• _Objective_
Write out every line of the records below verbatim, leaving the pictures out of your answer.

• _Entries pointing to words and elements_
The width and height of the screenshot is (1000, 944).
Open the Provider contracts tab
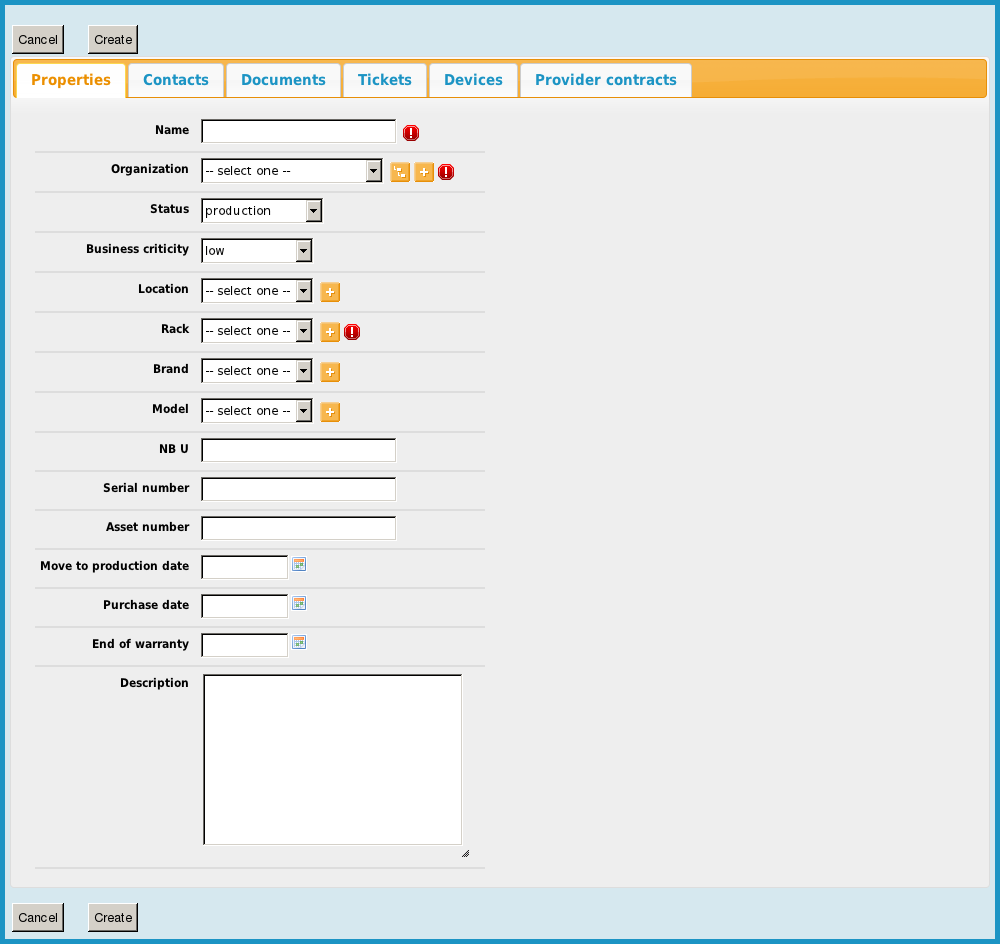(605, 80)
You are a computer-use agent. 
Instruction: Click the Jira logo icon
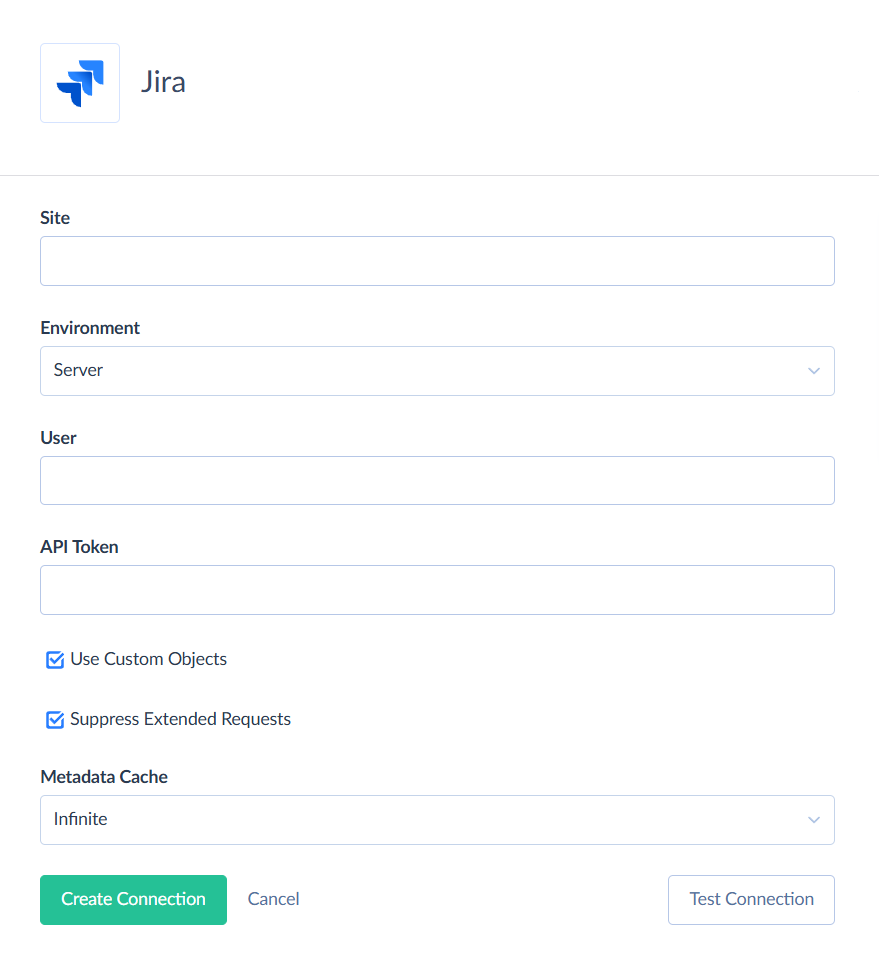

• _Solution to the exercise_
The width and height of the screenshot is (1000, 944).
Open the Provider contracts tab
(605, 80)
You are a computer-use agent. 
Instruction: Click the Jira logo icon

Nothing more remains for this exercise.